An estimated 18,000 vehicles use the dual lane road daily, but reducing it to single lanes in both directions was not expected to hit traffic as it would still have the capacity to deal with that volume, said a report to the committee.

The area outside the school is hazardous for road users with 13 crashes recorded there between 2006 and 2013 - four were directly linked to the pedestrian crossing and a police speed camera shows that section of the road is among the highest speed offences in the city outside a school.

The crossing is considered to be an important point linking to the CBD and the new layout is expected to limit vehicles speeding along the road.

Auckland Point School principal Sonya Hockley said one lane was preferable to the dual lane system, but the school community really wanted a 40kmh speed limit like other schools in the region.


She said cars often treated the road as a motorway with one vehicle being clocked going 80kmh during school hours.
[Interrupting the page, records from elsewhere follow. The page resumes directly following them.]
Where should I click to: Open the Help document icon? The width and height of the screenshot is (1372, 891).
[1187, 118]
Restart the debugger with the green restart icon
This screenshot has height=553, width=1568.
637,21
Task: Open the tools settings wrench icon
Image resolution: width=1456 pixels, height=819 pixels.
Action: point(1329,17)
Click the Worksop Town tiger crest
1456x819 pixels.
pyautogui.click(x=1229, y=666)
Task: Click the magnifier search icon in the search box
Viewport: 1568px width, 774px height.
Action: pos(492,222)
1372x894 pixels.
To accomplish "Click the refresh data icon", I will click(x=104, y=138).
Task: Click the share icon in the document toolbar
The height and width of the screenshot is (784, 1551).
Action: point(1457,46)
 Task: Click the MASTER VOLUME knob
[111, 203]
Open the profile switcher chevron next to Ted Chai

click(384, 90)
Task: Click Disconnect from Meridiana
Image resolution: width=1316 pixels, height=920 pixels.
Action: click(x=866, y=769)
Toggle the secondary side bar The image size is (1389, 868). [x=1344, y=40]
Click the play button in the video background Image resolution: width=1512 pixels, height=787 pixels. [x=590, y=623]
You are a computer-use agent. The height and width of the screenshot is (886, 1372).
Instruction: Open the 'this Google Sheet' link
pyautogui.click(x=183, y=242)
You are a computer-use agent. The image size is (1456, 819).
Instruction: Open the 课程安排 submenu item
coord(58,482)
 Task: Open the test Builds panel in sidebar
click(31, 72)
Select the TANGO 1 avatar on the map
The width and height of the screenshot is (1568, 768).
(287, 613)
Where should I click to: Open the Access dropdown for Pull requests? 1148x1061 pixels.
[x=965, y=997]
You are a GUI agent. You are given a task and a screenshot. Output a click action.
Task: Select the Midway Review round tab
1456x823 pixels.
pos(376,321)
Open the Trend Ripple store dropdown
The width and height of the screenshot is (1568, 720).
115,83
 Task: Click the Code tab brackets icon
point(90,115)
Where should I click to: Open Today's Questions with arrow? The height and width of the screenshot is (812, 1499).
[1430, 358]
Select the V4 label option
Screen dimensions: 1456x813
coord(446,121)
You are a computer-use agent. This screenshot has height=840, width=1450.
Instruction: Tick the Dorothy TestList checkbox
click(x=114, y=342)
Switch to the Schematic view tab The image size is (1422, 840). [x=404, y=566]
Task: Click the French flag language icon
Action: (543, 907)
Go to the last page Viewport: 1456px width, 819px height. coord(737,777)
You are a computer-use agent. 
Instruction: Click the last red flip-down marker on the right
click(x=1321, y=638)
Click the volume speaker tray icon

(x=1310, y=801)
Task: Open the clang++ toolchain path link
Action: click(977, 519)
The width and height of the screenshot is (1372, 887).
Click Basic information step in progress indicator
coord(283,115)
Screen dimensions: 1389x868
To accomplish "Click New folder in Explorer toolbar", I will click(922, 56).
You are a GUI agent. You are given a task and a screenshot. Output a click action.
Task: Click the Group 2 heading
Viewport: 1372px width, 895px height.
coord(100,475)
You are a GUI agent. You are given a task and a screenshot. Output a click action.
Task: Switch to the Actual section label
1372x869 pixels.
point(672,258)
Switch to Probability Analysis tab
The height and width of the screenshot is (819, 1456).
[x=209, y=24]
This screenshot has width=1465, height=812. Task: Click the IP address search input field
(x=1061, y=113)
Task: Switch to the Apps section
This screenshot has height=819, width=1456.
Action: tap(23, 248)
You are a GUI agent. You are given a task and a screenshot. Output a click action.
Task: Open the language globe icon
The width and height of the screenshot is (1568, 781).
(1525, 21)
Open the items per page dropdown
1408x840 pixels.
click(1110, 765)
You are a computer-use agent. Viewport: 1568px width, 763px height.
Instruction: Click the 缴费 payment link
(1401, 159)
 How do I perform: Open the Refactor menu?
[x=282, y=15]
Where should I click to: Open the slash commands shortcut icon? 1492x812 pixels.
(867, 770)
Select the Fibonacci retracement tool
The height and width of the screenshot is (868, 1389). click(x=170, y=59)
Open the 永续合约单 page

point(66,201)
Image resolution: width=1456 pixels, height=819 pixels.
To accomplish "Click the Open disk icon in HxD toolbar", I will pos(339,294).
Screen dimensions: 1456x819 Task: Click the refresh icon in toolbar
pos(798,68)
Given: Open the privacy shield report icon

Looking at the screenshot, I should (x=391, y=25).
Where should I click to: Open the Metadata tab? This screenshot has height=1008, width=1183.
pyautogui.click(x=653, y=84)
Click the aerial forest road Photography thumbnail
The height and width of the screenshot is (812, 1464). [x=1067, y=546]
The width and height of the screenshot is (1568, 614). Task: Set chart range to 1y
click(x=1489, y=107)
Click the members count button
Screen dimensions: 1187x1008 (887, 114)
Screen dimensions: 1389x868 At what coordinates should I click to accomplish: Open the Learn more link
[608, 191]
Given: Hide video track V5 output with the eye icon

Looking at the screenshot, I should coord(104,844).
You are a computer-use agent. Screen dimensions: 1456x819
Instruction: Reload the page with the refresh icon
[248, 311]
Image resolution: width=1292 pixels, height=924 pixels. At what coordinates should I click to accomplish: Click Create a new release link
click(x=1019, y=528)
Hockley said the wider community used the crossing and it was important to make those at the school's parenting unit, kindergarten, and primary school safe when crossing the road.

A petition had been started by parents to request a 40kmh speed area, but a council spokeswoman said the school did not have the pupil population to meet the New Zealand's Transport Agency's criteria for a 40kmh speed zone.

Victoria Solloway, a parent and user of the crossing, said going down to one lane would be a hassle for some traffic, but the road was unsafe and something needed to be done.

Parent Shirleyann Dixon said she would be keen for the single lane proposal.

"I think it's dangerous and it's stupid, it's [the crossing] right on the bend," she said.

The council's report said the one-lane option would not affect the potential of the southern link route as the road could easily be reverted to four lanes at a minimal cost.

It is the cheapest of four options given to the council at $99,000.